- **Records from a data collection**:
---------------

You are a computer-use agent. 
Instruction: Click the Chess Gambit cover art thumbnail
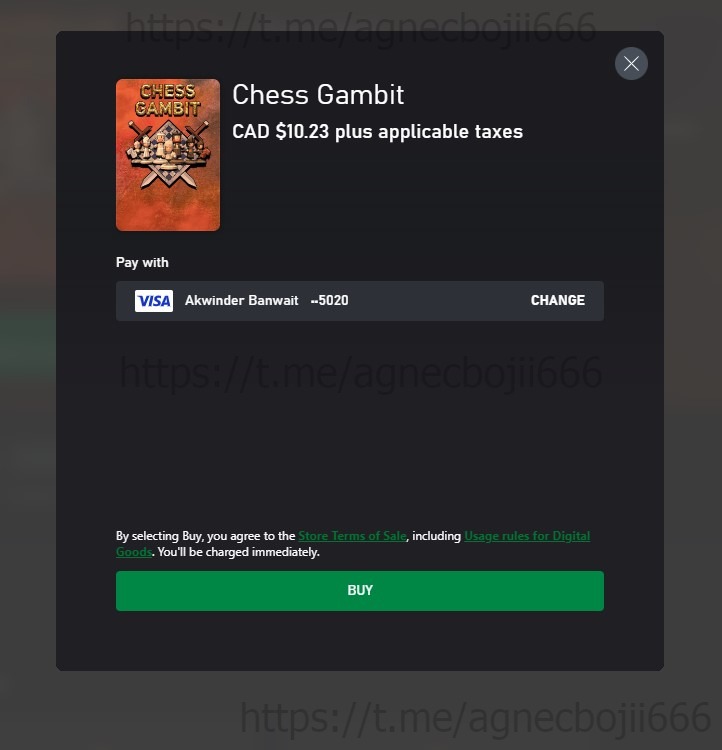[x=168, y=155]
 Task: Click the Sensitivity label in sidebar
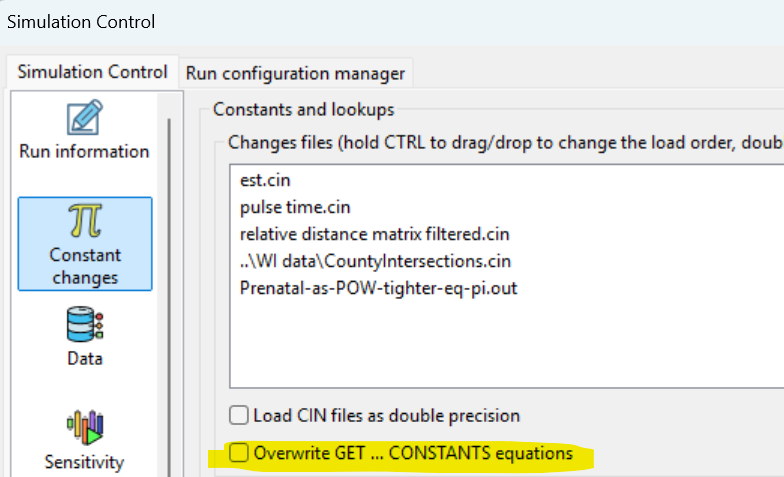84,462
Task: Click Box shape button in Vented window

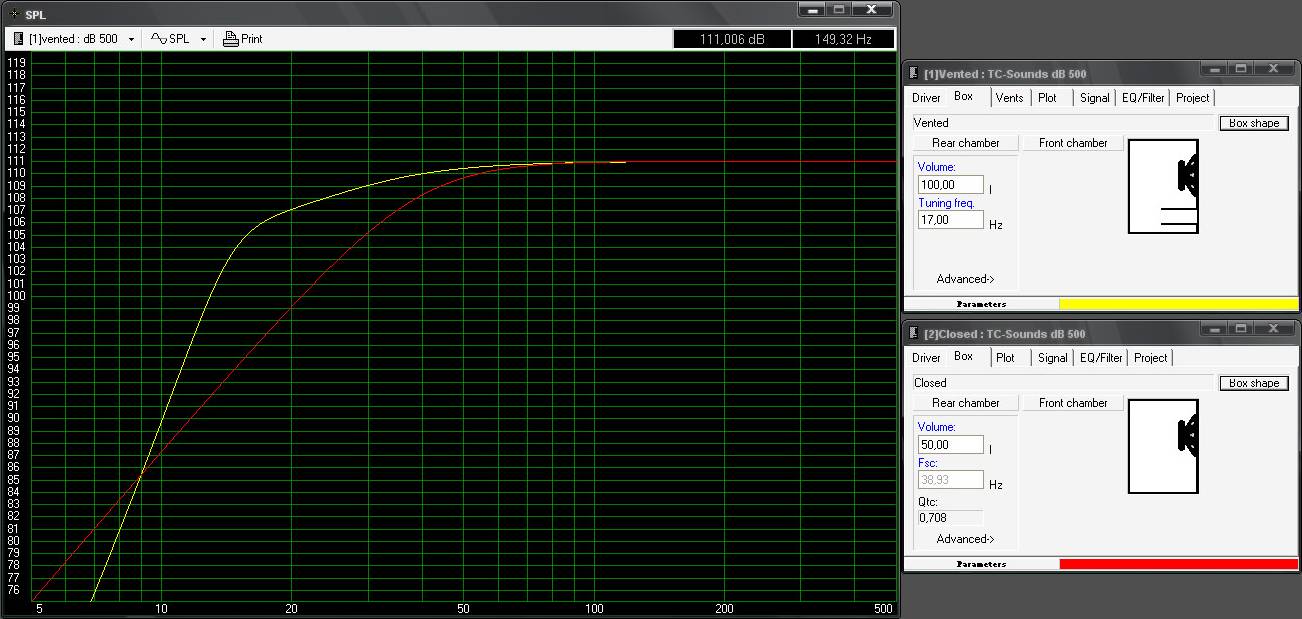Action: pyautogui.click(x=1253, y=123)
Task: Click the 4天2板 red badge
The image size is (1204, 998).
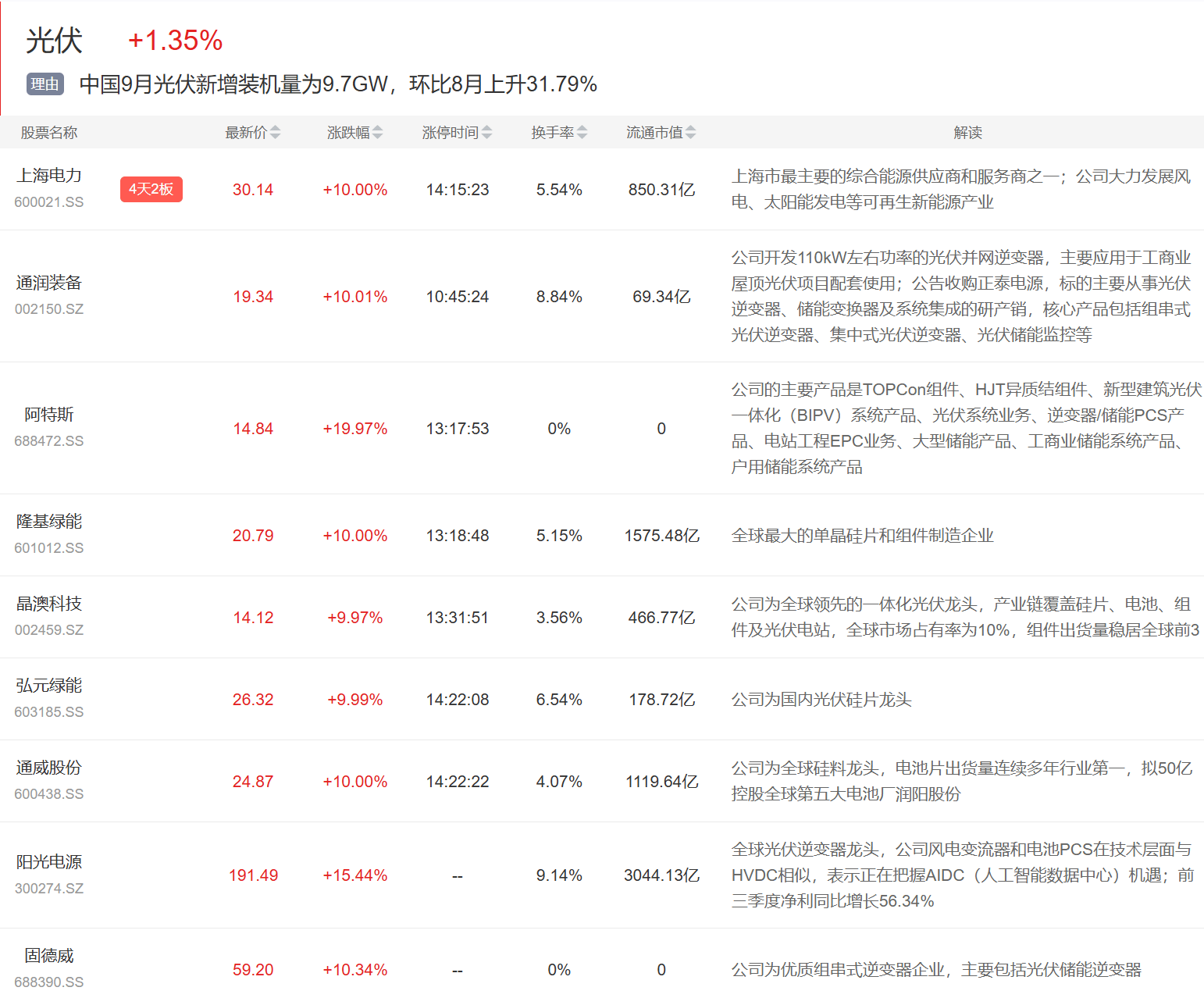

---------------

Could you repeat exactly the lines from the one containing "Task: Click Box shape button in Vented window" through the last line of the records, both included, without the pictures?

- **Exercise result**:
Task: Click Box shape button in Vented window

Action: pyautogui.click(x=1253, y=123)
Task: Click the 4天2板 red badge
The image size is (1204, 998).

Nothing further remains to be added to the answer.